In his report to the Foreign Office dated 16 June 1899, Major General. H. Chermside, the British Commissioner in Crete, stated that: “A successful postal service of three lines runs all over the province three times weekly, and twice weekly takes mail to and from the French secteur.” Similar services existed in the French, Italian and, for a brief period, Russian sectors of the island.

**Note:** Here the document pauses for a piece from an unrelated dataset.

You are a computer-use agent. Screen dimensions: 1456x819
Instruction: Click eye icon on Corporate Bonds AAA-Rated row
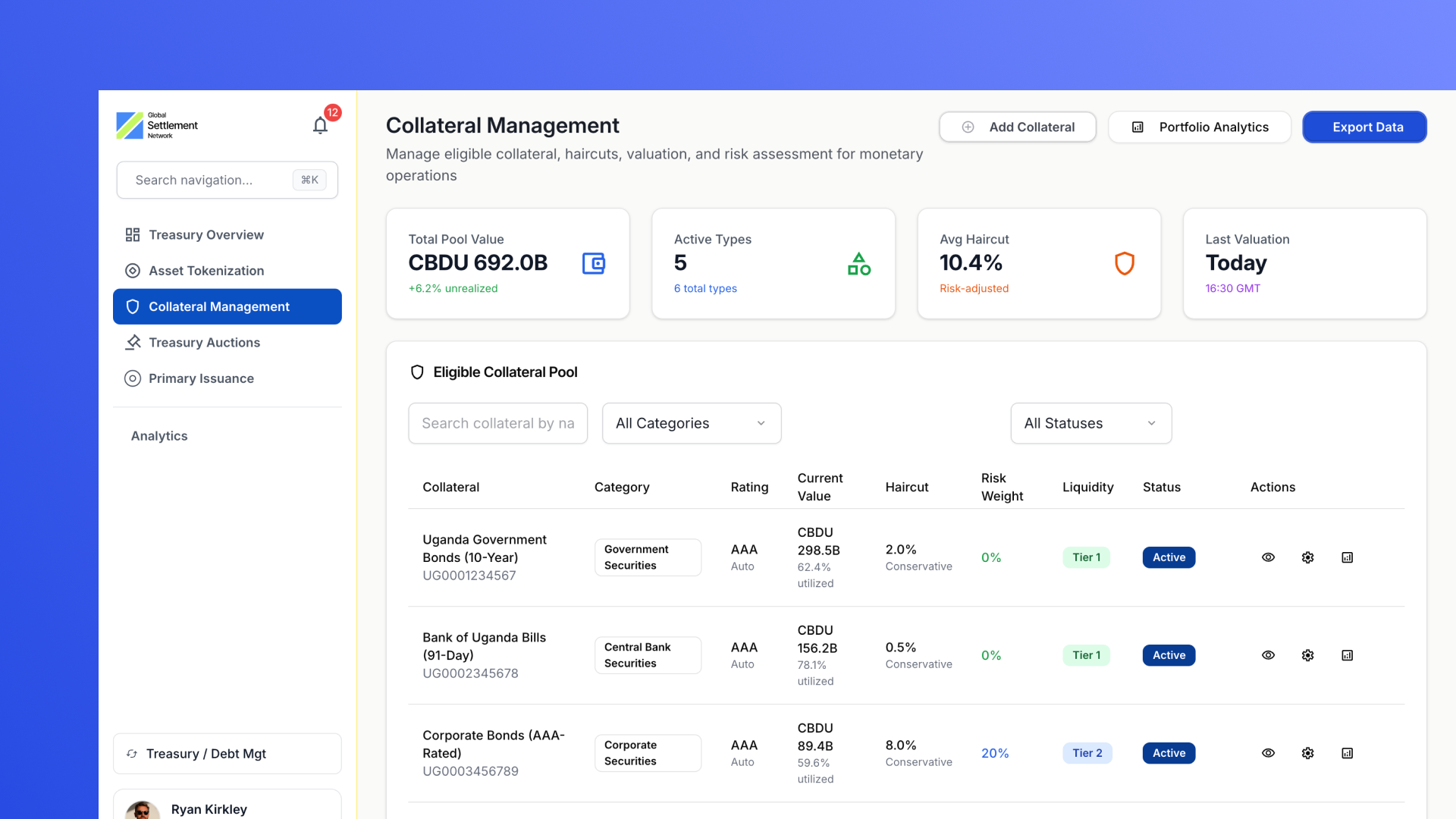1268,753
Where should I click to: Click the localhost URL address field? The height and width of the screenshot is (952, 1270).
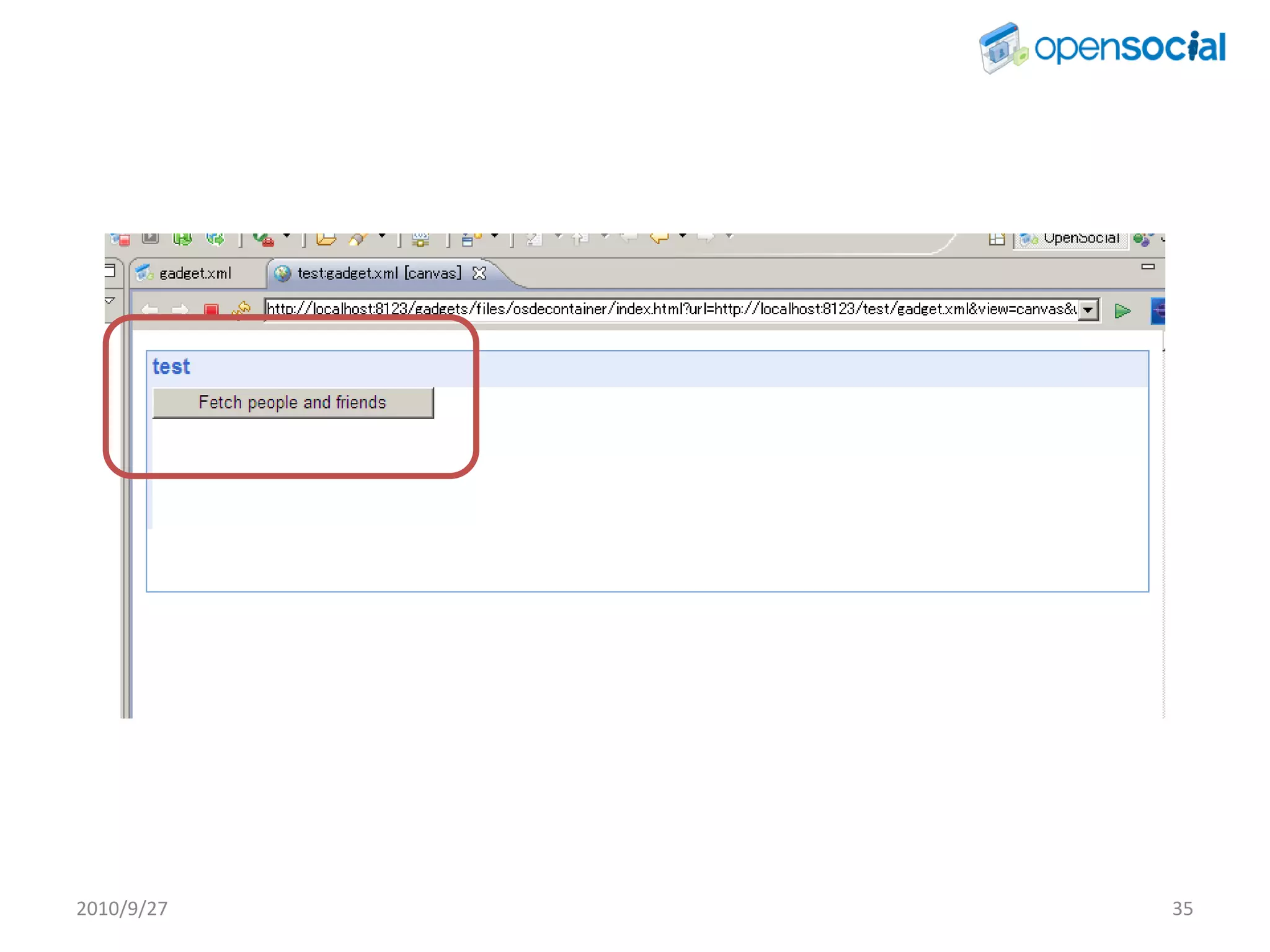tap(670, 309)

It was a symptom of the failure of the Ottoman Empire to provide an adequate infrastructure on Crete that prior to the international occupation of the island, the most reliable postal serviced was operated by the Austrian Hungarian Empire which, according to one source, had “ … three post offices, in Chania, Heraklion and Rethymno, operat[ing] from 1890 until 1914, replacing earlier Austrian Lloyd postal agencies and official Austrian postal agencies which operated in turn in these towns starting in 1837 and 1845 respectively.”

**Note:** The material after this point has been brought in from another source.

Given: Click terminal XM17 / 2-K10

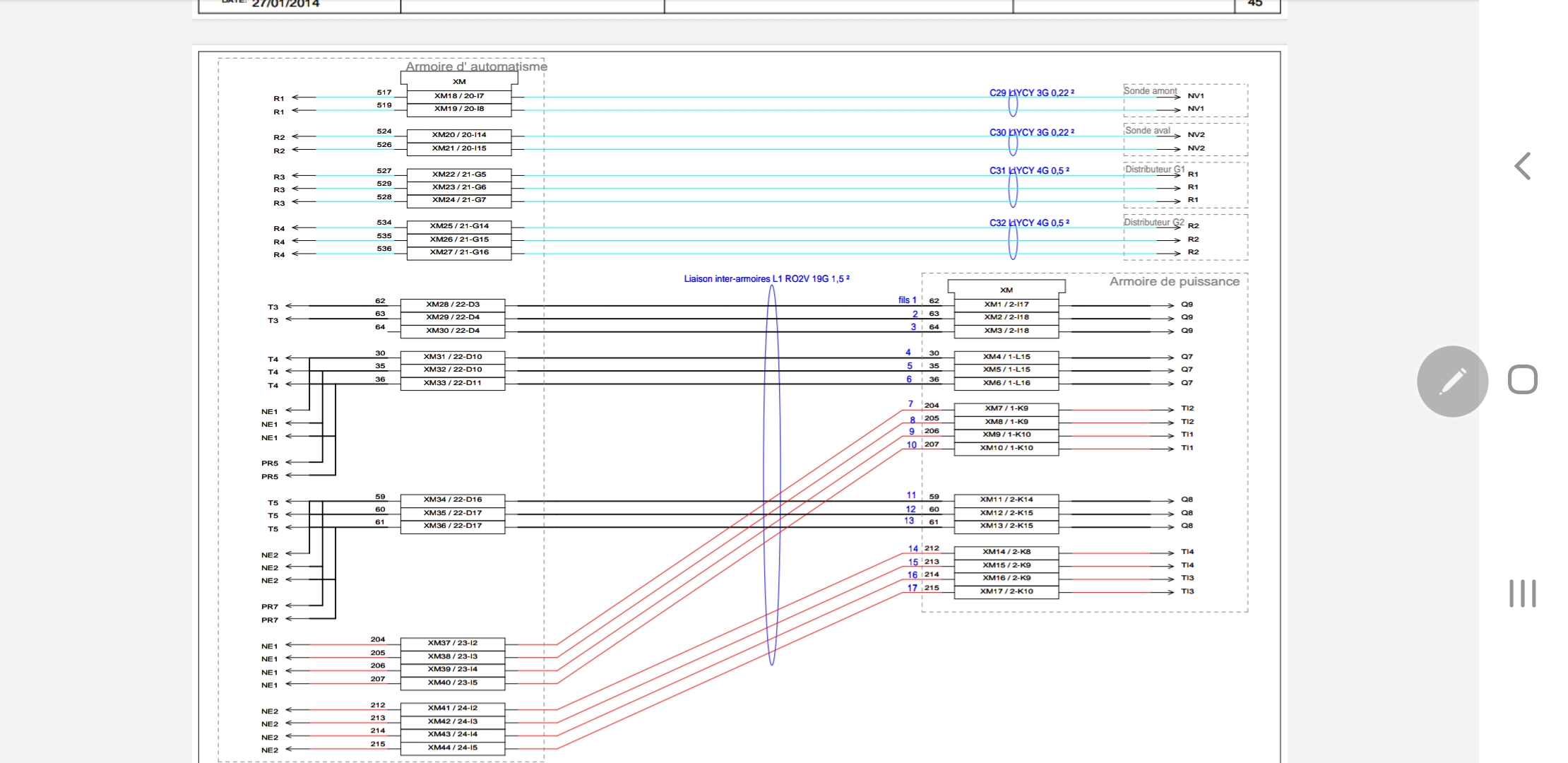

The origins of the British postal service are to be found in ‘Circular Memorandum No.6’ issued on 22 November 1898 on Chremside’s behalf to the District Commissioners within the British sector and calling for the setting up of six receiving offices, each one staffed by a “…man of confidence, recommended locally” who ‘…must be able , besides reading and writing Greek, to read European adresses.” For receiving the mail, despatching it and selling stamps, it was proposed to pay him a salary of either 30 or 40 francs* per month, depending on the location. A few days later a further circular, No.9, made it clear that the British postal system was to make use of the existing Austro-Hungarian service, the Austrian post office in Candia (Iraklion) being the central office; the reliance on the Austrian service was to the extent that they would provide the new postmen with sealing wax, string, packing paper as well as a seal for the Postmaster. The British service was shortlived running from November 1898 to July 1899 but at least for part of that period, up until 28 February 1899 (O.S.), it made a profit of £163.0.2d.
The first British stamps were ordered from a firm in Athens but failed to arrive in time and so, as an interim measure, some 3000 bright violet, hand printed stamps, based on a design produced by the Austrian Director of Post in Candia, were produced.
The definitive stamps eventually arrived in December 1898.
As would be expected given that Crete was still technically Ottoman, the value of the stamps was defined the currency of the Ottoman Empire and the initial stamps were worth 10 or 20 ‘Parades’, the British spelling of ‘paras’; 40 paras making one piaster, and approximately 112 piastres making £1 sterling. An inland letter within the British sector cost 10 or 20 paras depending on its nature and an international letter, or one to another international zone of occupation, cost 1 piastre.
Some idea of the complexity of selling the stamps on an island occupied by four European countries yet still in 1898/1899, in theory at least, operating within the Ottoman Empire, can be seen from the fact that, presumably in order to avoid currency speculation, the British authorities found it necessary to lay down an official exchange rate for the purchase of stamps: 1 silver medjidie bought 20 piastres worth of stamps, £1 sterling 120 piastres and 1 Gold Napoleon (20 francs) bought 95 piastres. (Given the level of poverty on the island at that time, it’s difficult to see that anyone other than a currency speculator would be interested in buying that many stamps or even in a position to do so.)
The British postal service, which delivered mail free for British, and latterly French, troops on the island, remained in operation until 24 July 1899, the stamps continuing in circulation and use until 1st March 1900. The other occupying Powers maintained their postal services for longer, the Italian service finishing only in 1914.
A word of caution! If you are tempted to buy one of the many British stamps from this period that are on offer on the internet, be aware that many of the stamps alleged to have been issued by the British in Crete, and the other powers, that are offered for sale are fake! (The ones shown above are probably fakes also!)
*Note on Currency.
Very approximate exchange rates in 1898
£1= 112 piastres
1 franc = 4.75 piastres (1 gold Napoleon = 20 francs)
40 Paras = 1 piastre
1 medjidie = 19 piastre
 1899 [C.9422] Turkey. No. 2 (1899). Report by Her Majesty’s Commissioner in Crete on the Provisional British Administration of the Province of Candia.
 1899 [C.9422] Turkey. No. 2 (1899). Report by Her Majesty’s Commissioner in Crete on the Provisional British Administration of the Province of Candia. Circular Memorandum No.6 in Inclosure 1
 Ibid. Circular memorandum No.9 in Inclosure 1.
 Ibid. Circular Memorandum No.39 in Inclosure 1.
 1899 [C.9422] Turkey. No. 2 (1899). Report by Her Majesty’s Commissioner in Crete on the Provisional British Administration of the Province of Candia. Circular Memorandum No.9 in Inclosure 1.